Dataset records

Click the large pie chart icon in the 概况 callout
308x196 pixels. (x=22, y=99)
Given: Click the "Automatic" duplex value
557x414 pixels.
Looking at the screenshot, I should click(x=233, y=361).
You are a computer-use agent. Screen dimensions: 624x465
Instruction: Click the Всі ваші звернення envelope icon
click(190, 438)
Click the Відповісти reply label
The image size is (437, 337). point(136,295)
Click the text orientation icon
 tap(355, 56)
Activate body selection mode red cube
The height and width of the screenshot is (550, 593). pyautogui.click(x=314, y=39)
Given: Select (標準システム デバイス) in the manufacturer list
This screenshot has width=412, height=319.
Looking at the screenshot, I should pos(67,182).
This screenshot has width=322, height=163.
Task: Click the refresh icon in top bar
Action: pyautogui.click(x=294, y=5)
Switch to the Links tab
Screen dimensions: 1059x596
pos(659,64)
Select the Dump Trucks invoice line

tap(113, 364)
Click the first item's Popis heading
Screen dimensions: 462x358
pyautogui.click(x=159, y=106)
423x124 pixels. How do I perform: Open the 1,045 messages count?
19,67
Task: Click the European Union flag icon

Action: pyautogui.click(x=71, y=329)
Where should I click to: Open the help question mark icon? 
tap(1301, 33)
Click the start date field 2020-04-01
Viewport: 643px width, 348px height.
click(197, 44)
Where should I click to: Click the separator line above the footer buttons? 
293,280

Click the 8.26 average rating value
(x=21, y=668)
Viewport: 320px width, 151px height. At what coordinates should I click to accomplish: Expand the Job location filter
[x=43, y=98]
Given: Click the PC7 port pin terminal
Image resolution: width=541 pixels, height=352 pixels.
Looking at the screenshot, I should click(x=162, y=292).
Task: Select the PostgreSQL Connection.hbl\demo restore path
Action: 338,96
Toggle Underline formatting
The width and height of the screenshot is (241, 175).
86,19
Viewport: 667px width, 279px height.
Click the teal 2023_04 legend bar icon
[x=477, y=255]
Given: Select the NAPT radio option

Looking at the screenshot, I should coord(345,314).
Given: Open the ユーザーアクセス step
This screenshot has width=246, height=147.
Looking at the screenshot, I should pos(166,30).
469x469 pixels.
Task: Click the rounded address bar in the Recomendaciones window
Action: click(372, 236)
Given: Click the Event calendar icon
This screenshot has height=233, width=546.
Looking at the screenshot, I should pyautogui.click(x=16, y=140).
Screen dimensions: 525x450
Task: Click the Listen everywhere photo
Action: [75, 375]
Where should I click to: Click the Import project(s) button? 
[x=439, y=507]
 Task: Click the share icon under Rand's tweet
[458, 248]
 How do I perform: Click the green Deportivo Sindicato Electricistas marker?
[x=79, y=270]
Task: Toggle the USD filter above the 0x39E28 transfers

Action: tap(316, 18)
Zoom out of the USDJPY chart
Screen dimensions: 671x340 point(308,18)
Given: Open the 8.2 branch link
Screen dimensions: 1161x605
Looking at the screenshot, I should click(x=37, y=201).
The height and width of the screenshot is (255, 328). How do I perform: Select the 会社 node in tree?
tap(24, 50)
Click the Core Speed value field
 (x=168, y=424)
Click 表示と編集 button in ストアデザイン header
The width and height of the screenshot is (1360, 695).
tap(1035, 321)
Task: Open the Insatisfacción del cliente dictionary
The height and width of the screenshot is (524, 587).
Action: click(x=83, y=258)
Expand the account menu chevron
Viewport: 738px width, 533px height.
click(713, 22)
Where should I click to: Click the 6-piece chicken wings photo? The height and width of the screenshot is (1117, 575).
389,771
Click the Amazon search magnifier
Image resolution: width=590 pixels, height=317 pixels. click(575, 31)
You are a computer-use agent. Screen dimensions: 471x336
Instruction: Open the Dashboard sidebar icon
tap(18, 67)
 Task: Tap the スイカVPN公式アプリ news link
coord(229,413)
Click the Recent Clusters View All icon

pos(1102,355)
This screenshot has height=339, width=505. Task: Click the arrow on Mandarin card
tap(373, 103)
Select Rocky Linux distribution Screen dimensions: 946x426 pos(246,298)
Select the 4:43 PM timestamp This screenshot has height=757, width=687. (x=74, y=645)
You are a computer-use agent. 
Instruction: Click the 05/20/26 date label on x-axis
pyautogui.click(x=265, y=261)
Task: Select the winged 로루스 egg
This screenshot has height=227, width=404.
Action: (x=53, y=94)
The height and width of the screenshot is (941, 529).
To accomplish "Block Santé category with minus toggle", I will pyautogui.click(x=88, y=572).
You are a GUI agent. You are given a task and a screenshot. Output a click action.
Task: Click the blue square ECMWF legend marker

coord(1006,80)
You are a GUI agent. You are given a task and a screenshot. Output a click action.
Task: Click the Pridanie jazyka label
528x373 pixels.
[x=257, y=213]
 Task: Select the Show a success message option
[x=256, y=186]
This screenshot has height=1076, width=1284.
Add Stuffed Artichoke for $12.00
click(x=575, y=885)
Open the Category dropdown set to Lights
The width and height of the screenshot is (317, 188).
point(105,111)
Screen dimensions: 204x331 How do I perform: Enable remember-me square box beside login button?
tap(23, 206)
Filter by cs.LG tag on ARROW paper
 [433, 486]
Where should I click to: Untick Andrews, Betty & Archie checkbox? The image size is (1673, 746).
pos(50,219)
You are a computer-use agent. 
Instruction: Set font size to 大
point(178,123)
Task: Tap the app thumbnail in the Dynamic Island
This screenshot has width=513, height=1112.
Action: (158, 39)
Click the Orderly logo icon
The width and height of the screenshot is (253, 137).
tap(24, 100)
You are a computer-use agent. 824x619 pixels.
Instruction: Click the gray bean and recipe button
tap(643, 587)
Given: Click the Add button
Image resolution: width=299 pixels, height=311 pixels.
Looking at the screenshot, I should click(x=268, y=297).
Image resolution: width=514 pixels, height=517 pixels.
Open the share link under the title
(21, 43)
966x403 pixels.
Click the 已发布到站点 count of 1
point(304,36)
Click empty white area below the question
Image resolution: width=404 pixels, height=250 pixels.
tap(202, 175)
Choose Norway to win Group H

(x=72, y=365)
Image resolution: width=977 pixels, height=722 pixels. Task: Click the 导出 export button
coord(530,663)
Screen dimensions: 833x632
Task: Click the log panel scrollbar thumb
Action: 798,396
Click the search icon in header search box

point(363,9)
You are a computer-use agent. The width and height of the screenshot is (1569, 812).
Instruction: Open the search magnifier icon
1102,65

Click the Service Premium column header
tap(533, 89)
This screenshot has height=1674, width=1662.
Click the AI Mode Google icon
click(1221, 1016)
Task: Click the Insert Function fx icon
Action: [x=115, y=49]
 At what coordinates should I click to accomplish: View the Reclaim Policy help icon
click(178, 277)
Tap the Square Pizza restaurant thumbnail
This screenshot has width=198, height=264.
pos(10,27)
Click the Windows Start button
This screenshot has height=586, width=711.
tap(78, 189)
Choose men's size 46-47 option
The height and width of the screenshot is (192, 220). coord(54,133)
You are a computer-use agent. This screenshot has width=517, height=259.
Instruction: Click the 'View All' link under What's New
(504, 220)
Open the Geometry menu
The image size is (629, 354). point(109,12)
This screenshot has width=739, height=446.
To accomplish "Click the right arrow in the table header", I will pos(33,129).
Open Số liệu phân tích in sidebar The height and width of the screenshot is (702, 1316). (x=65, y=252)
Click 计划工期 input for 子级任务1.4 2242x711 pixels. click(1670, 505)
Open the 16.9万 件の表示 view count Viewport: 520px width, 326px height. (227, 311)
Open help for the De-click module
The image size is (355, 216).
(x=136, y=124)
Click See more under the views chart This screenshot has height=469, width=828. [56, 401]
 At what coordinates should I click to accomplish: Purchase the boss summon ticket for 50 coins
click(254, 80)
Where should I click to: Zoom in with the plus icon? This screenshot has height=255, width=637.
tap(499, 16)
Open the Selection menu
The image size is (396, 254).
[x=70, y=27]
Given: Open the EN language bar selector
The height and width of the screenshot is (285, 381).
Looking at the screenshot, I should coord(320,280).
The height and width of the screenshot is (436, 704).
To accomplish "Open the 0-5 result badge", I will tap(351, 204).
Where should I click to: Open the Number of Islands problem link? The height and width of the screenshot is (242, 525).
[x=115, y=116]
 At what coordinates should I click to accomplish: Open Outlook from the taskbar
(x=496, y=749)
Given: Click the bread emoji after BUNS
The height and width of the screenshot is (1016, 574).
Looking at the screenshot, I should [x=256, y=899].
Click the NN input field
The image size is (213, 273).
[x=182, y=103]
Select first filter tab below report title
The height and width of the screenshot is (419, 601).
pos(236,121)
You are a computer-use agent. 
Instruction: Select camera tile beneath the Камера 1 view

Description of the task
For this exercise, output exactly the lines above from the line with "This screenshot has height=339, width=505." to the line with "Task: Select the winged 로루스 egg", counting both, and leave out the rest.

Written answer
This screenshot has height=339, width=505. Task: Click the arrow on Mandarin card
tap(373, 103)
Select Rocky Linux distribution Screen dimensions: 946x426 pos(246,298)
Select the 4:43 PM timestamp This screenshot has height=757, width=687. (x=74, y=645)
You are a computer-use agent. 
Instruction: Click the 05/20/26 date label on x-axis
pyautogui.click(x=265, y=261)
Task: Select the winged 로루스 egg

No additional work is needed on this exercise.